**Task directions:**
Exactly the lines from the start of the data through the line containing "About Us (18, 42)" should be output, with both ends kept and nothing added.

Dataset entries
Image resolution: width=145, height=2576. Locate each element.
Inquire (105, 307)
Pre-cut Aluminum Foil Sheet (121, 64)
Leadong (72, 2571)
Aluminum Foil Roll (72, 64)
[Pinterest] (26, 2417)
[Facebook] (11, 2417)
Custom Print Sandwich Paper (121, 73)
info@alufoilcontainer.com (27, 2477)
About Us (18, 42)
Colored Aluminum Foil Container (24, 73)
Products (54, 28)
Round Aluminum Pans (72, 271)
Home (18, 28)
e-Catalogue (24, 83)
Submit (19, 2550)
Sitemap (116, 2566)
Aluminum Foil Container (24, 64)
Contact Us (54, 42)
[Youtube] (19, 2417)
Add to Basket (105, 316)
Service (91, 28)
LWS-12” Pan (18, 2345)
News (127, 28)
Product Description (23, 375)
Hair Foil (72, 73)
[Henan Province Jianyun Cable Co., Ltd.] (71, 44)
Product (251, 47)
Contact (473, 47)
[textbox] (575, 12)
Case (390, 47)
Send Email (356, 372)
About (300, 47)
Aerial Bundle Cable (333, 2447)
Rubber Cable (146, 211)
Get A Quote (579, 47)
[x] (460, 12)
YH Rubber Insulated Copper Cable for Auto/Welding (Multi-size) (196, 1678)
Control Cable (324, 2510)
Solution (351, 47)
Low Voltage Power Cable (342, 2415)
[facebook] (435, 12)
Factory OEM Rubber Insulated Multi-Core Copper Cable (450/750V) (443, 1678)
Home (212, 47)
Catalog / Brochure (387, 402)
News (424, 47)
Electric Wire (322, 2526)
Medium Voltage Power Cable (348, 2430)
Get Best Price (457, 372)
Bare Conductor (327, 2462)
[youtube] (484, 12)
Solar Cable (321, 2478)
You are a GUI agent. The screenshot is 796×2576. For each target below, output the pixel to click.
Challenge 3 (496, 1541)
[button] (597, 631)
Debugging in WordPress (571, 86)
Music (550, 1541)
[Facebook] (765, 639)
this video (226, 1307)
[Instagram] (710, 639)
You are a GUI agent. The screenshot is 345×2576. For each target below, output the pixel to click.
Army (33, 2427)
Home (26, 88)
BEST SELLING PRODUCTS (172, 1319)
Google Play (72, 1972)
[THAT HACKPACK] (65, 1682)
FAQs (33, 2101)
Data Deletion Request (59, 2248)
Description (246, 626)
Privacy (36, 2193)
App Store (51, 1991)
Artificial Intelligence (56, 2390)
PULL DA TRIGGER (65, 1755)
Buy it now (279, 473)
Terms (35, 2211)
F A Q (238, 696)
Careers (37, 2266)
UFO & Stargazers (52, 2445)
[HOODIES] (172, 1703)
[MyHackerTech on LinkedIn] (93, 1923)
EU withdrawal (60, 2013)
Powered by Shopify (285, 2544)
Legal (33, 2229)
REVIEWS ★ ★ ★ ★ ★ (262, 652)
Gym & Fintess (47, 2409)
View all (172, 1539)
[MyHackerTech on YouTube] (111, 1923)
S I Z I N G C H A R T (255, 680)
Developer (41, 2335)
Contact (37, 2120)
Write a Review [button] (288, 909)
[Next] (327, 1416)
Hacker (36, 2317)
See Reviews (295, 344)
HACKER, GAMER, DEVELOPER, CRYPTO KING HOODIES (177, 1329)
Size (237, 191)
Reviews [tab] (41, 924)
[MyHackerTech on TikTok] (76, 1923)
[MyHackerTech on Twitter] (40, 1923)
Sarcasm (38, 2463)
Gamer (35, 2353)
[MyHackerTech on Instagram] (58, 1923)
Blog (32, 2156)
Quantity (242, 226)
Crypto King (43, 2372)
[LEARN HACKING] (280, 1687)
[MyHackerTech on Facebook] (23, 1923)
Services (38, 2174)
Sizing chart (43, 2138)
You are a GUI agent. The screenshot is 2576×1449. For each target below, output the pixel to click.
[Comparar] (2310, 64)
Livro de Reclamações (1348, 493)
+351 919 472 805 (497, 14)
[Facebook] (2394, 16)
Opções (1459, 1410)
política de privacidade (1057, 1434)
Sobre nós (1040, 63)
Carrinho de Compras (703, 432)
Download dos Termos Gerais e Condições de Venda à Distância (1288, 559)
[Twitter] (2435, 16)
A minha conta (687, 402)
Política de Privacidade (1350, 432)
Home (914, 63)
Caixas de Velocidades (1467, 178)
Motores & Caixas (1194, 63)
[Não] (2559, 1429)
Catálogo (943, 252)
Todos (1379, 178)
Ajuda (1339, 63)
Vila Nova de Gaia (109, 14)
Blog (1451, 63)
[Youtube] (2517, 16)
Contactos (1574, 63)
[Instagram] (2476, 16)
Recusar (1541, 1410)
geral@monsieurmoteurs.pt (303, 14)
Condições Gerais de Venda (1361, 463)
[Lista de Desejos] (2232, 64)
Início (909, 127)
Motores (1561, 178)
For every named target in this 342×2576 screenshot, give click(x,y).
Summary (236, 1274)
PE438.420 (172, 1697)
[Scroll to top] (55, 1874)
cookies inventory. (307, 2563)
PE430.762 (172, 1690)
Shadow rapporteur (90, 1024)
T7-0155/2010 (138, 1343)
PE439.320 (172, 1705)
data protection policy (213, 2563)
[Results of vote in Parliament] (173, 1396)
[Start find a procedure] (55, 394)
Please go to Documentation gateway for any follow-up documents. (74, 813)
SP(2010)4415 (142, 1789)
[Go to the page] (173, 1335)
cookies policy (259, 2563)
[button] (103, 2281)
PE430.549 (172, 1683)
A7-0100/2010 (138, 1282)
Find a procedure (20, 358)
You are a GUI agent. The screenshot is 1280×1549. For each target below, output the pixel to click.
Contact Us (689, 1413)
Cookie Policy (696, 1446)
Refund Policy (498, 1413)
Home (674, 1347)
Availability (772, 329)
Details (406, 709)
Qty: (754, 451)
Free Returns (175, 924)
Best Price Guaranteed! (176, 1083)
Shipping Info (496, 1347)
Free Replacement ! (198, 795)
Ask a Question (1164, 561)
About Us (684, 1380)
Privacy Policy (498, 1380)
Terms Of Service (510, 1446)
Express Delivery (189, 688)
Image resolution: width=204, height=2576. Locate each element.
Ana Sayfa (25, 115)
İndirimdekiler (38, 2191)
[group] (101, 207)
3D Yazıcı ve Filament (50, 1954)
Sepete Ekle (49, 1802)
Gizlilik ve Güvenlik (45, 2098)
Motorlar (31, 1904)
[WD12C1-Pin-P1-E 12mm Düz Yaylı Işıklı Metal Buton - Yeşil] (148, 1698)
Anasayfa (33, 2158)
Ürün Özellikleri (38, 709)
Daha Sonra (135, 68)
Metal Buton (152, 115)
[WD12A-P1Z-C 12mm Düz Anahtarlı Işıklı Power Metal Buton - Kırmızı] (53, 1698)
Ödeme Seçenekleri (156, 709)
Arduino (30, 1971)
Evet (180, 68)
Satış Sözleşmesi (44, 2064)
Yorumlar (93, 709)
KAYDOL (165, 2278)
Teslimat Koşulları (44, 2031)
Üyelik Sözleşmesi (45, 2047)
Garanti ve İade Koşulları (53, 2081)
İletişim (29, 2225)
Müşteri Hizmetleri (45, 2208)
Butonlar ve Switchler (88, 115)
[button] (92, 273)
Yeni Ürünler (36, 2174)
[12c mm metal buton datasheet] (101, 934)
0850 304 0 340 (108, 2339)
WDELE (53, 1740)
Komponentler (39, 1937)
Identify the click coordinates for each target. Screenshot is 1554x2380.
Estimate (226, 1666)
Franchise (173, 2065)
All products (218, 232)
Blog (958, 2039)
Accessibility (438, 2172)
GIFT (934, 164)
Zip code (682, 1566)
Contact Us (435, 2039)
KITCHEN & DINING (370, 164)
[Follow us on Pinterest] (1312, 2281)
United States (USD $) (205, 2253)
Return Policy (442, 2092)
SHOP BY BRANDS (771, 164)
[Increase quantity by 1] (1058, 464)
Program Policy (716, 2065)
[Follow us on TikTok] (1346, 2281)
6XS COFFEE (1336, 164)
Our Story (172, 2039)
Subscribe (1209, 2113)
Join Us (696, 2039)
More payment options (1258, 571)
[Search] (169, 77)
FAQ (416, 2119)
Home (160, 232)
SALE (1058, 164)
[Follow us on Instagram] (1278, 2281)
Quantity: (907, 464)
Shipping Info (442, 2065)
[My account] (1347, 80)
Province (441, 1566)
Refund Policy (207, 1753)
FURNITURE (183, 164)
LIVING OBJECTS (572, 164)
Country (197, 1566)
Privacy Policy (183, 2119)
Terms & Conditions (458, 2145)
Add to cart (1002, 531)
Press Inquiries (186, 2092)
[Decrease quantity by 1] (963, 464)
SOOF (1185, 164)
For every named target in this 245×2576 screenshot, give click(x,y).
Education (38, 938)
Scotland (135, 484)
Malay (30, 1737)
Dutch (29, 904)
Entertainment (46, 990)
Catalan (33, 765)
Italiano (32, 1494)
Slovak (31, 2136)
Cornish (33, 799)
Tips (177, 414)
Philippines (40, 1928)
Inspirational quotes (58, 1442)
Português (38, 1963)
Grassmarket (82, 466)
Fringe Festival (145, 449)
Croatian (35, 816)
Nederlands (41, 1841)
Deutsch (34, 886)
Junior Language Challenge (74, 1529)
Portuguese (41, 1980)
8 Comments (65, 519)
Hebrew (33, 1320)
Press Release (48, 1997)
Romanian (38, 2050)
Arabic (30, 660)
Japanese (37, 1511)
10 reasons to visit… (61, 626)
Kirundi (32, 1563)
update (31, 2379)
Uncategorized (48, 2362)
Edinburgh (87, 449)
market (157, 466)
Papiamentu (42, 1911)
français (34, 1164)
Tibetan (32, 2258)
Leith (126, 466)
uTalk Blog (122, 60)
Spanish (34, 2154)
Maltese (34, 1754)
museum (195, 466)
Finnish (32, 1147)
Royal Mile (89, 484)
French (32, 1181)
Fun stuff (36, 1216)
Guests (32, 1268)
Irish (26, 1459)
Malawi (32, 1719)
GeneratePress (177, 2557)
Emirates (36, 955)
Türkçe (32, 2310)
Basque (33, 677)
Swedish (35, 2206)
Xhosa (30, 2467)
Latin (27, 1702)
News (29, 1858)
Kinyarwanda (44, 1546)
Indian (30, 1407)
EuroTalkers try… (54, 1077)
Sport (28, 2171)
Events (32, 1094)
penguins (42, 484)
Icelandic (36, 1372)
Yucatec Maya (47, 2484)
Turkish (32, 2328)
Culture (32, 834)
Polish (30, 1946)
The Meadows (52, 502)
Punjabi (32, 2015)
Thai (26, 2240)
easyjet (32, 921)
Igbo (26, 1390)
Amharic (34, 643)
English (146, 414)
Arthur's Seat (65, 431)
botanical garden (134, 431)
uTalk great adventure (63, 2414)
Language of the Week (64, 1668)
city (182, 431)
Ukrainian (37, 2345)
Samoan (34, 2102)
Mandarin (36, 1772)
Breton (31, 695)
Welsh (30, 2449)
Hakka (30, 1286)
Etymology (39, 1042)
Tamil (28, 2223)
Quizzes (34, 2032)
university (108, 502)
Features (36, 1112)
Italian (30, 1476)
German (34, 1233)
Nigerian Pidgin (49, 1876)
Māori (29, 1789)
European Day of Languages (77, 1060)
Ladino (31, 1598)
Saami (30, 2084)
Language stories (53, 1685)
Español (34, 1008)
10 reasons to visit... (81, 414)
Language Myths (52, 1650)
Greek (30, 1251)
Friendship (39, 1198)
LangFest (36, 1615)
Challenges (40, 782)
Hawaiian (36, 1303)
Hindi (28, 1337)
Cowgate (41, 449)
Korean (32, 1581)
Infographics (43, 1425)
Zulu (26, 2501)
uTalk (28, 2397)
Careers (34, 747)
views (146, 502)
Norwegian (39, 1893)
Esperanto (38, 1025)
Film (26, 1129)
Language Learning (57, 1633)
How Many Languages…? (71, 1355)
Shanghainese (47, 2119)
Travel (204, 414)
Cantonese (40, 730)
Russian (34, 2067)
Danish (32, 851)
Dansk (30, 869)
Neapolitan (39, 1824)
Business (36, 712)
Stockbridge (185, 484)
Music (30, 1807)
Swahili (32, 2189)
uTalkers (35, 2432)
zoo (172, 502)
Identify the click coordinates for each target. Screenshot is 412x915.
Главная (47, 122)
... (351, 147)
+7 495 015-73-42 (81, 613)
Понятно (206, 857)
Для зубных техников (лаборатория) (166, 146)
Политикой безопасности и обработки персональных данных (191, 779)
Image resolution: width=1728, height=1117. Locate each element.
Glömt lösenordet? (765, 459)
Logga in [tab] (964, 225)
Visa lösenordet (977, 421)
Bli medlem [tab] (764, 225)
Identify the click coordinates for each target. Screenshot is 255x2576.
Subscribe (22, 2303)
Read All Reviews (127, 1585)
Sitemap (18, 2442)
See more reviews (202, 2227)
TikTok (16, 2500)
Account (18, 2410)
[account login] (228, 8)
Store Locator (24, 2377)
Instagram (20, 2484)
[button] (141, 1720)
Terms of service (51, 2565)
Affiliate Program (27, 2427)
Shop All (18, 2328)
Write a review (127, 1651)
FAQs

**Solution to the exercise:**
Image resolution: width=145, height=2576. Locate each element.
Inquire (105, 307)
Pre-cut Aluminum Foil Sheet (121, 64)
Leadong (72, 2571)
Aluminum Foil Roll (72, 64)
[Pinterest] (26, 2417)
[Facebook] (11, 2417)
Custom Print Sandwich Paper (121, 73)
info@alufoilcontainer.com (27, 2477)
About Us (18, 42)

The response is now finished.